++++ SUPPLIED RECORDS ++++

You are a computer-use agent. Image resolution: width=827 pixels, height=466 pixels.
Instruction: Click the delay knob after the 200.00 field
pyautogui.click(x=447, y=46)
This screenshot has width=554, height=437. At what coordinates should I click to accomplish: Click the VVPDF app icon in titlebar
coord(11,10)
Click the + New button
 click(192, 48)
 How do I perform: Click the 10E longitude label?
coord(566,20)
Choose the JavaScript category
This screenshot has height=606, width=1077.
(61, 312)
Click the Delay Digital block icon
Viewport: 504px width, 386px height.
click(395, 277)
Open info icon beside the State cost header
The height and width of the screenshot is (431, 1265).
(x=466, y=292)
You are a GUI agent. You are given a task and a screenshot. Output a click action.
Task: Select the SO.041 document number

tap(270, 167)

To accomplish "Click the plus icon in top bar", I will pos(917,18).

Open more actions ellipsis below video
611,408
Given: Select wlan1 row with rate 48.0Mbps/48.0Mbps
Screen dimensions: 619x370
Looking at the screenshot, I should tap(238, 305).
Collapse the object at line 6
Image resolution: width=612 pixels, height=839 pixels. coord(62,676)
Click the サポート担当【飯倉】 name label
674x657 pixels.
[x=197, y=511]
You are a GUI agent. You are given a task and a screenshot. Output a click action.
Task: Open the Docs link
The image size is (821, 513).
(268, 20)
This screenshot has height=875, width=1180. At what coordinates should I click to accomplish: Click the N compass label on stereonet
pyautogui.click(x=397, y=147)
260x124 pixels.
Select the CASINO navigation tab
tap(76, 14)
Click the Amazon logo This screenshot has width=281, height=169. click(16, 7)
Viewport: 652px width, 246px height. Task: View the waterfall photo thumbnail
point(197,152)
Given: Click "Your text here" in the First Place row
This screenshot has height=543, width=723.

++++

=== INSTRUCTIONS FOR THE TASK ===
Set down the whole of the data, exactly as it stands.

=== PROBLEM SOLUTION ===
You are a computer-use agent. Image resolution: width=827 pixels, height=466 pixels.
Instruction: Click the delay knob after the 200.00 field
pyautogui.click(x=447, y=46)
This screenshot has width=554, height=437. At what coordinates should I click to accomplish: Click the VVPDF app icon in titlebar
coord(11,10)
Click the + New button
 click(192, 48)
 How do I perform: Click the 10E longitude label?
coord(566,20)
Choose the JavaScript category
This screenshot has height=606, width=1077.
(61, 312)
Click the Delay Digital block icon
Viewport: 504px width, 386px height.
click(395, 277)
Open info icon beside the State cost header
The height and width of the screenshot is (431, 1265).
(x=466, y=292)
You are a GUI agent. You are given a task and a screenshot. Output a click action.
Task: Select the SO.041 document number

tap(270, 167)

To accomplish "Click the plus icon in top bar", I will pos(917,18).

Open more actions ellipsis below video
611,408
Given: Select wlan1 row with rate 48.0Mbps/48.0Mbps
Screen dimensions: 619x370
Looking at the screenshot, I should tap(238, 305).
Collapse the object at line 6
Image resolution: width=612 pixels, height=839 pixels. coord(62,676)
Click the サポート担当【飯倉】 name label
674x657 pixels.
[x=197, y=511]
You are a GUI agent. You are given a task and a screenshot. Output a click action.
Task: Open the Docs link
The image size is (821, 513).
(268, 20)
This screenshot has height=875, width=1180. At what coordinates should I click to accomplish: Click the N compass label on stereonet
pyautogui.click(x=397, y=147)
260x124 pixels.
Select the CASINO navigation tab
tap(76, 14)
Click the Amazon logo This screenshot has width=281, height=169. click(16, 7)
Viewport: 652px width, 246px height. Task: View the waterfall photo thumbnail
point(197,152)
Given: Click "Your text here" in the First Place row
This screenshot has height=543, width=723.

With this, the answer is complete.